Il convient de souligner que, lors de l’élimination des hauts responsables du régime iranien, bien que d’autres officiers soient nommés pour remplacer ces personnalités, le remplaçant n’entre jamais dans les chaussures de son prédécesseur, et par exemple, Mojtaba Khamenei, le fils du précédent dirigeant qui a été tué, ne se montre pas en public et a peur de l’élimination. Il n’y a pas de précédent dans toute l’histoire iranienne d’un dirigeant qui n’a pas été vu sur le terrain et n’a pas donné d’élan ou de directives à ses partisans. Il semble que le nouveau chef suprême, qui affirme avoir « vaincu l’ennemi », ne soit pas réellement impliqué dans les prises de décisions en ce moment critique et qu’il n’y ait aucune capacité à déterminer si la guerre se poursuit ou non.
La Destruction des installations nucléaires et les scientifiques
Elles constituaient la menace la plus critique contre Israël et le monde occidental, et chaque jour, nous sommes informés de la destruction d’une autre installation et même de l’élimination des scientifiques.
Effondrement de l’exportation de pétrole Iranien.
Un responsable américain a déclaré que les États-Unis avaient intensifié le rythme de leurs frappes contre l’Iran ces derniers jours. Il a également déclaré que le président Donald Trump se dirige vers la prise de contrôle du terminal pétrolier iranien de l’île de Kharg, décrivant une telle décision comme un potentiel «game changer» qui pourrait gravement nuire aux finances du régime.
« Cela créerait une étranglement économique extrême », a déclaré le responsable, ajoutant que Téhéran aurait du mal à payer les salaires, ce qui pourrait déclencher un effondrement interne.
En raison de ces divers facteurs et la poursuite de la campagne de bombardement Israélo-Américaine, la cruauté et l’entêtement de Téhéran ne doivent pas être confondus avec une véritable « résilience ». Le système est en train de s’auto-annuler, dans un processus où il mange les ressources de l’État afin de maintenir la structure dirigeante en vie, ce qui conduit nécessairement à un point de rupture.

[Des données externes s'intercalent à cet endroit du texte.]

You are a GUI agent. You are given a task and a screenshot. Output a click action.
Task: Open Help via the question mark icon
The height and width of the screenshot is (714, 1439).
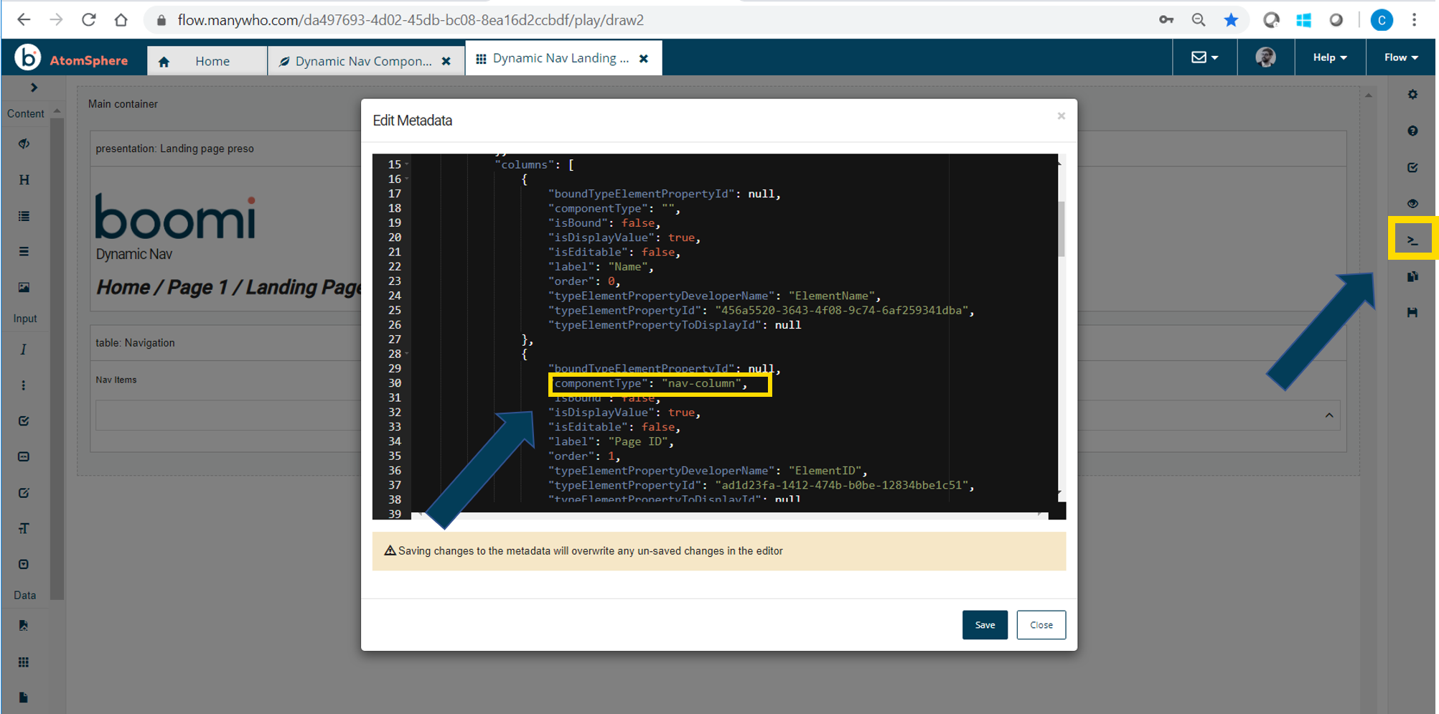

Alors, la chute du régime c’est pour quand ?
Alors que la guerre entre dans sa quatrième semaine, un responsable israélien a déclaré dimanche que la chute du régime iranien n’était pas attendue réellement pendant la guerre actuelle, mais pourrait intervenir dans les mois suivants.
« A aucun moment, nous ne pensons que le régime tomberait pendant la guerre », a déclaré le responsable. « Les évaluations étaient que l’effondrement du régime interviendrait plusieurs mois après la guerre. Personne ne pensait que le public pouvait descendre dans la rue alors qu’il se trouveraient sous les bombardements. »
Le responsable a ajouté que « Les Américains discutent avec les Iraniens d’un accord, mais tout est préliminaire », a-t-il déclaré. « Les Qataris font pression pour un accord, mais Trump ne cède pas et veut un accord de reddition à ses conditions. » C’est-à-dire : la suppression de tout l’uranium enrichi de l’Iran et un engagement à démanteler son programme nucléaire sans délai.
Entre un accord de reddition et l’attente d’un changement de régime, le responsable a déclaré qu’Israël préférait ce dernier. « Un nouveau régime abandonnerait le programme nucléaire et remettrait l’uranium enrichi », a-t-il déclaré, tout en reconnaissant que la décision incombe finalement au Président Trump.